一流アスリートが体幹トレーニングを取り入れていることが知られ、体幹トレーニング(インナーマッスル)を行う人も多くなりました。
また、腰痛予防にもなるとされており、整骨院や整体でも体幹トレーニングと称したインナーマッスルに電気刺激(EMS)を加える手法もみられるようになりました。
しかし、体幹トレーニングをしても腰痛を発症をしたり、ケガをしたりするケースも多いです。
一流アスリートもインナーマッスルを鍛えることに疑問をもっています。
いつも思うのだけど「インナーマッスルを鍛えましょう」だの「インナーマッスルを鍛えておけば怪我は予防できる」とか言っている人はどこの筋肉をインナーマッスルだと言っているんですかね?
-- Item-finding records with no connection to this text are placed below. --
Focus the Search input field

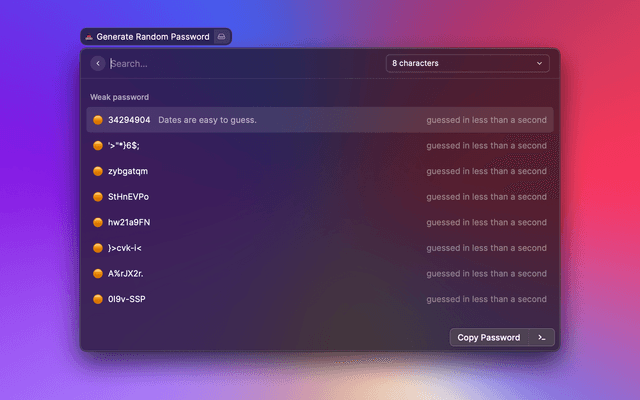coord(240,63)
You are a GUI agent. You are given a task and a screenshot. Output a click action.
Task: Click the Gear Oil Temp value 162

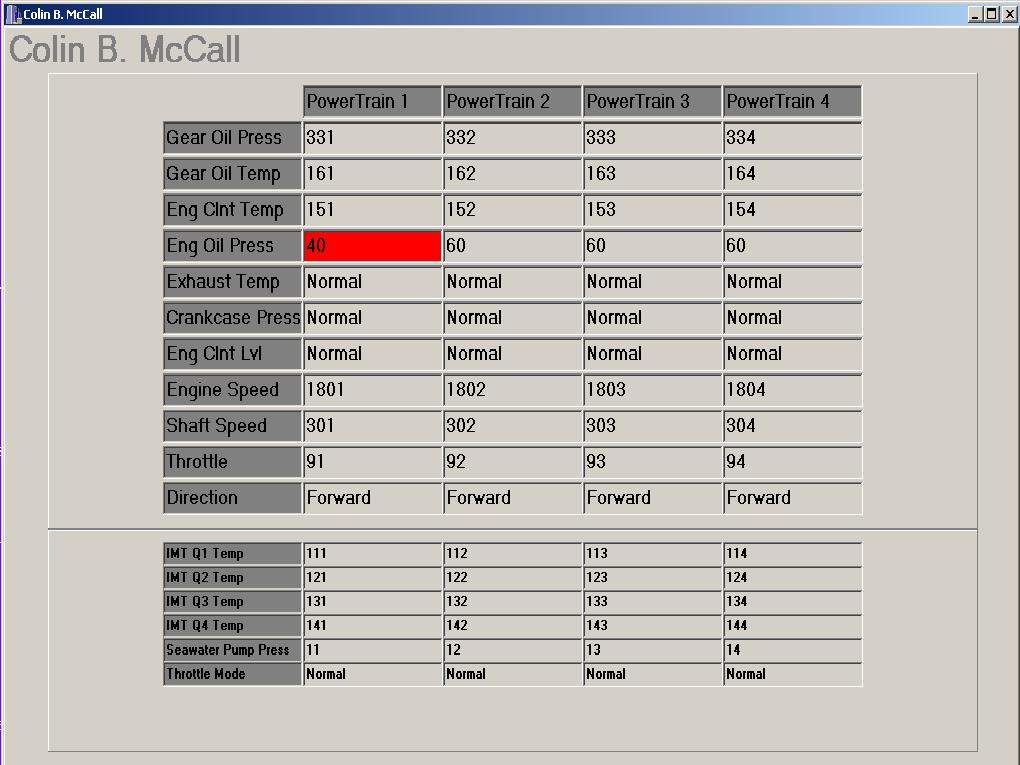(512, 174)
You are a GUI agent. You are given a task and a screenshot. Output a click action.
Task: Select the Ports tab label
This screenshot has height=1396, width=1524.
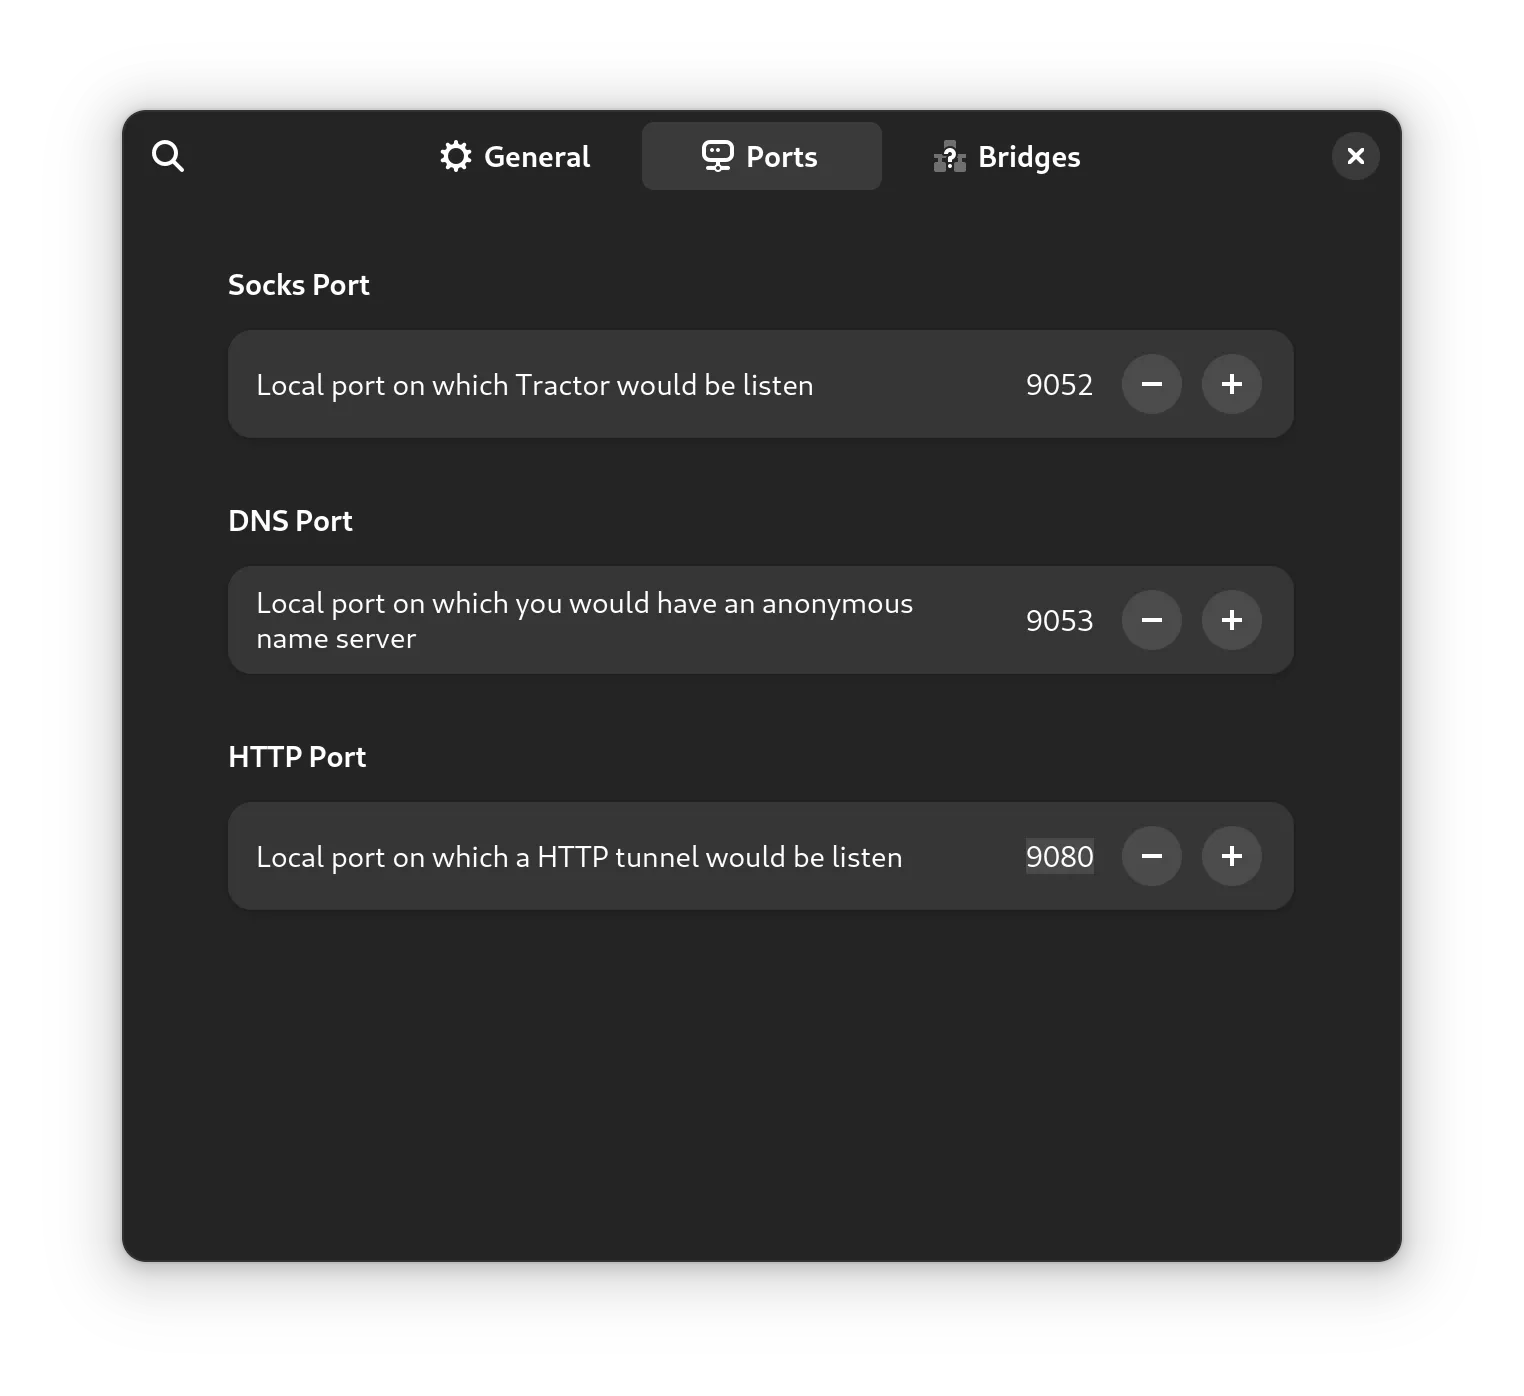coord(782,157)
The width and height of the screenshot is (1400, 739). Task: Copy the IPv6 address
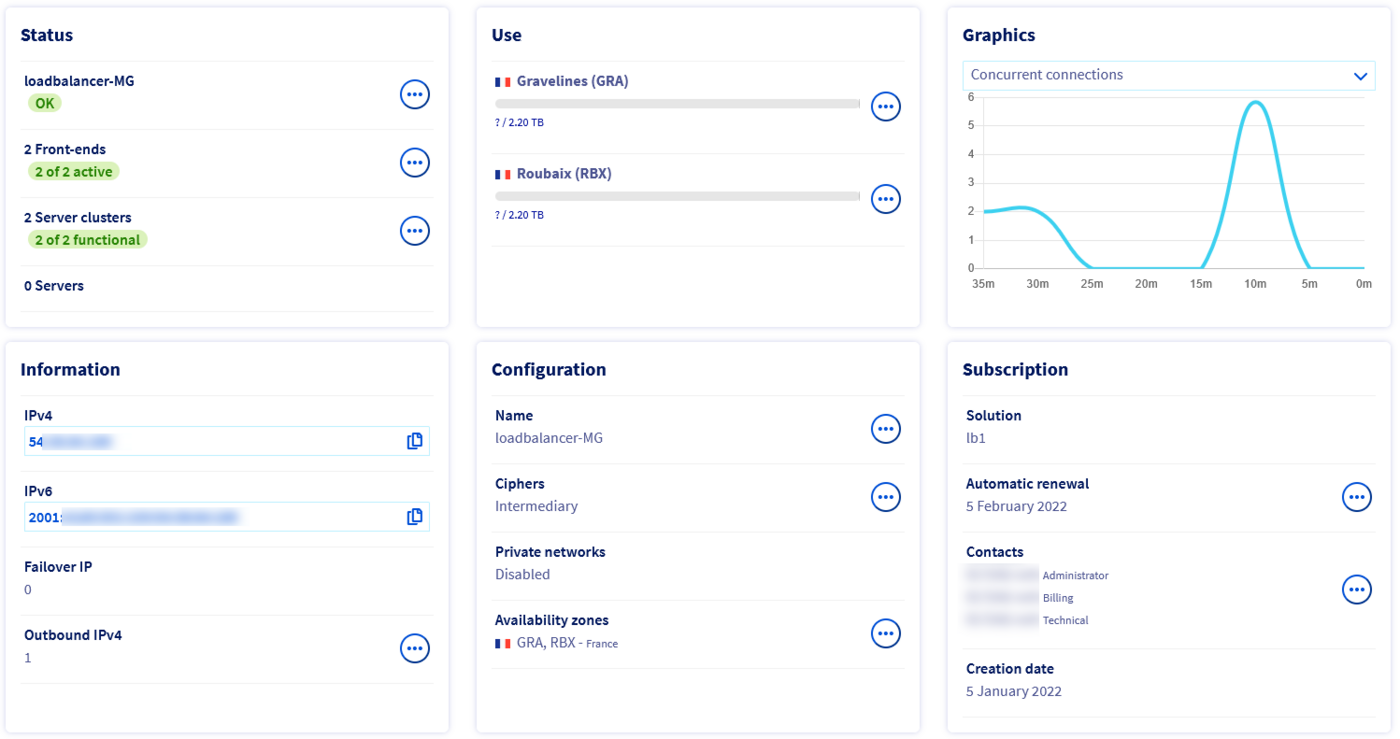click(414, 516)
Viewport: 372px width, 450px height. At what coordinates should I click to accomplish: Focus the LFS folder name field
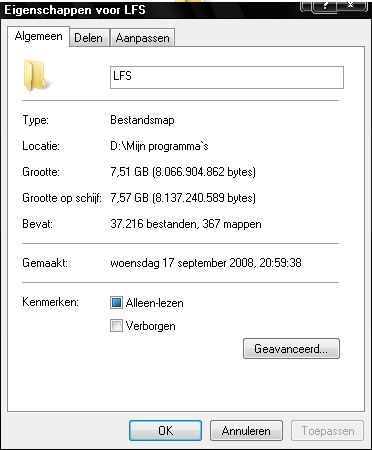coord(227,77)
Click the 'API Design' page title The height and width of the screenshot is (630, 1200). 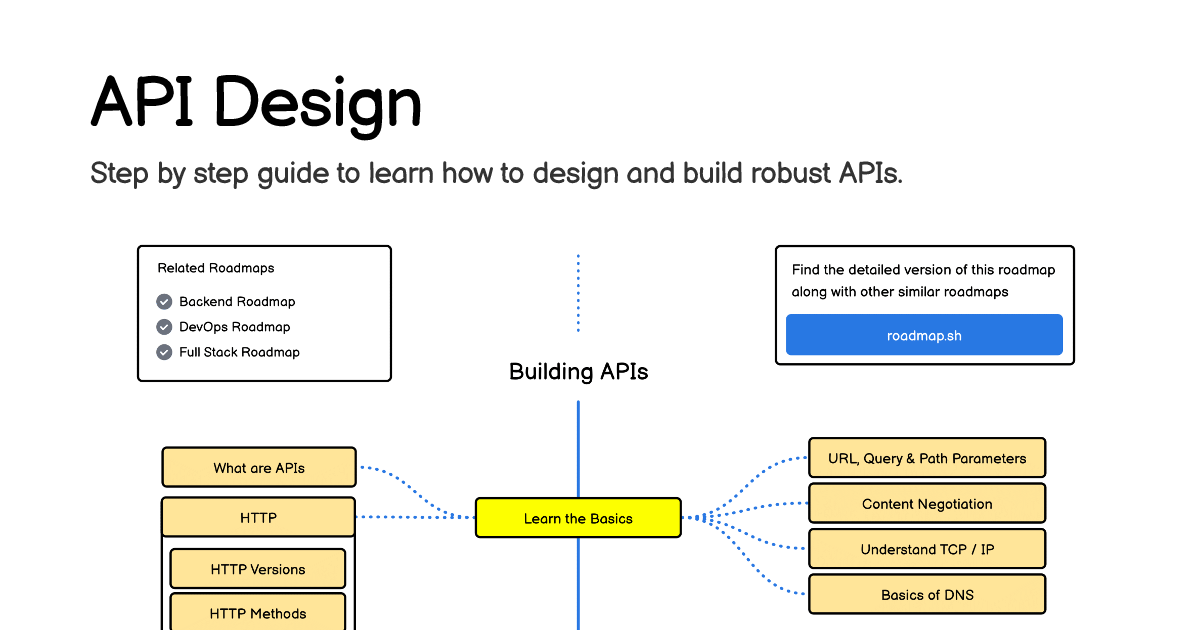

— ダルビッシュ有(Yu Darvish) (@faridyu) October 17, 2016
そもそも、体は1つの筋肉だけを使うことはなく複数の筋肉が協調するため、インナーマッスルだけを鍛えることは不可能です。
最近では神経科学の進歩により、中枢神経系(脳)を介した姿勢制御や運動制御が体幹機能には重要であることが解っています。
間違った手法で体幹トレーニングを導入してもスポーツのパフォーマンスは上がらず、貴重な練習時間を無駄にします。
また、腰痛予防になるどころか、やり方によっては腰痛を引き起こしやすくなります。
ここでは研究結果も踏まえて、体幹トレーニングについて考察していきます。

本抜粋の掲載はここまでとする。